Your objective: Print the passage of the post on costume designer Orry-Kelly starting at "Ingrid Bergman in Casablanca" and ending at "more spectacular heights.", word for word.

Excerpted text:
>>>>>
Sunday, December 31, 2017

Born Today In 1897: Oscar-Winning Costume Designer Orry-Kelly



Orry-Kelly was the professional name of Orry George Kelly, who was born today, December 31, in 1897. He was an Australian-American Hollywood costume designer. Until being overtaken by Catherine Martin in 2014, he was Australia's most prolific Oscar winner, having won three Academy Awards for Best Costume Design.

Vogue reports:

Here is something I suspect even the most fervid film buff probably doesn’t know: Bette Davis had big, low-hanging breasts, and she refused to wear an underwire bra because she thought they caused cancer. So Orry-Kelly, one of the most celebrated costume designers in the golden age of Hollywood, solved the Davis dilemma by using foulards, pockets, buttons, and other visual tricks to disguise her floppers.

Orry-Kelly, born Orry George Kelly in 1897 in Kiama, Australia, and the subject of the documentary Women He’s Undressed, directed by Gillian Armstrong, was a master at making screen goddesses look beautiful. He put Ingrid Bergman in her white suits in Casablanca, created Leslie Caron’s ingenue looks for An American in Paris, encased Shirley MacLaine’s gams in poison-apple-green stockings in Irma La Douce, made Natalie Wood’s Gypsy stripper gowns, and was responsible for the coin outfits barely covering the chorines in Busby Berkeley’s Gold Diggers of 1933.


Ingrid Bergman in Casablanca
Orry-Kelly arrived in Manhattan in 1921, and scrounged out a living in those crazy days, working as an actor, a painter, and a set designer until he realized that costumes were his true calling. He went west in 1932, and ended up working on hundreds of films. He won three Oscars and was a huge success—even after losing practically everything and going into rehab for alcoholism, he rebuilt his career to arguably even more spectacular heights.
<<<<<
[Dataset entries]
>>>>>
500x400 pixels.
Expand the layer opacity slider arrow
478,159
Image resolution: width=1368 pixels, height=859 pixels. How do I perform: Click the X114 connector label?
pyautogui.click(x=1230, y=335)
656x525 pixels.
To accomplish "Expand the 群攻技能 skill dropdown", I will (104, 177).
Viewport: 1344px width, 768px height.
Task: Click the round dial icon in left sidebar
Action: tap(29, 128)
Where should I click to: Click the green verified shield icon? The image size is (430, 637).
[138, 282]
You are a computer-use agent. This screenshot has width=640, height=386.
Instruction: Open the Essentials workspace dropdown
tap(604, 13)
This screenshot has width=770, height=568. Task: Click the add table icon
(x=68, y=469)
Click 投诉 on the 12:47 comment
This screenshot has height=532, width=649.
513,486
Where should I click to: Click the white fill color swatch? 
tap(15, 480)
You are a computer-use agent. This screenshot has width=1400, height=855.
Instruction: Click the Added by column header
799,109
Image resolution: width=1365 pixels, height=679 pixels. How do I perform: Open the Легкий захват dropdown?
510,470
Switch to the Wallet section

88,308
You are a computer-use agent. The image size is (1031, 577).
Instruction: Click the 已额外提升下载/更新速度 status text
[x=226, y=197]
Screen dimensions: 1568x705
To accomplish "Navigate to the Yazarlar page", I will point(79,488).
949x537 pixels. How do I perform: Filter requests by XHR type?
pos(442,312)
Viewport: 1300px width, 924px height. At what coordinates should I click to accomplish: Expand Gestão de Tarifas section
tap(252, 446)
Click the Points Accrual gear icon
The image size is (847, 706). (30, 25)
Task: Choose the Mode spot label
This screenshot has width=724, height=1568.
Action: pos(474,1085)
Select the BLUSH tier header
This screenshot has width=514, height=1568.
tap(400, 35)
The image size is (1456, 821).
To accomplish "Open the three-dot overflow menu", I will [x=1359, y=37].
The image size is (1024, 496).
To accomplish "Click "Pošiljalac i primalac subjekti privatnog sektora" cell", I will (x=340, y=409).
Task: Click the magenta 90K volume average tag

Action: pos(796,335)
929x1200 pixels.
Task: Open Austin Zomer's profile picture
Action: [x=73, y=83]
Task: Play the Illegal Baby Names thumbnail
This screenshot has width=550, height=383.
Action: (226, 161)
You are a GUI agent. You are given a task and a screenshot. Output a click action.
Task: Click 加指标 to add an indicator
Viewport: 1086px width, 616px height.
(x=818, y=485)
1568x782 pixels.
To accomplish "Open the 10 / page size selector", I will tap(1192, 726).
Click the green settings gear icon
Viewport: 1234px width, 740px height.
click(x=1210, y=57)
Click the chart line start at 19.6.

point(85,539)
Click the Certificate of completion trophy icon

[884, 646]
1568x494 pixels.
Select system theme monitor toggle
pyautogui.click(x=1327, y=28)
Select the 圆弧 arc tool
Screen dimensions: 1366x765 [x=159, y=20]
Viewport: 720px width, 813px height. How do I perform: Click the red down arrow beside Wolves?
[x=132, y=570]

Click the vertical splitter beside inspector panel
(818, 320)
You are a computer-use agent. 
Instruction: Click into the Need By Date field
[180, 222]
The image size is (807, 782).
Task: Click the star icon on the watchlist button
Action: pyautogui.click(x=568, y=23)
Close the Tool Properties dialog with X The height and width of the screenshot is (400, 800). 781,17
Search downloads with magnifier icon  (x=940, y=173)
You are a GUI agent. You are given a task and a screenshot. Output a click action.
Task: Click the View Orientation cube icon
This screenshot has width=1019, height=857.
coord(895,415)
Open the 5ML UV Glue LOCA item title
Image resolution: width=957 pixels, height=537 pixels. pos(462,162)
<<<<<
Response to this task:
Ingrid Bergman in Casablanca
Orry-Kelly arrived in Manhattan in 1921, and scrounged out a living in those crazy days, working as an actor, a painter, and a set designer until he realized that costumes were his true calling. He went west in 1932, and ended up working on hundreds of films. He won three Oscars and was a huge success—even after losing practically everything and going into rehab for alcoholism, he rebuilt his career to arguably even more spectacular heights.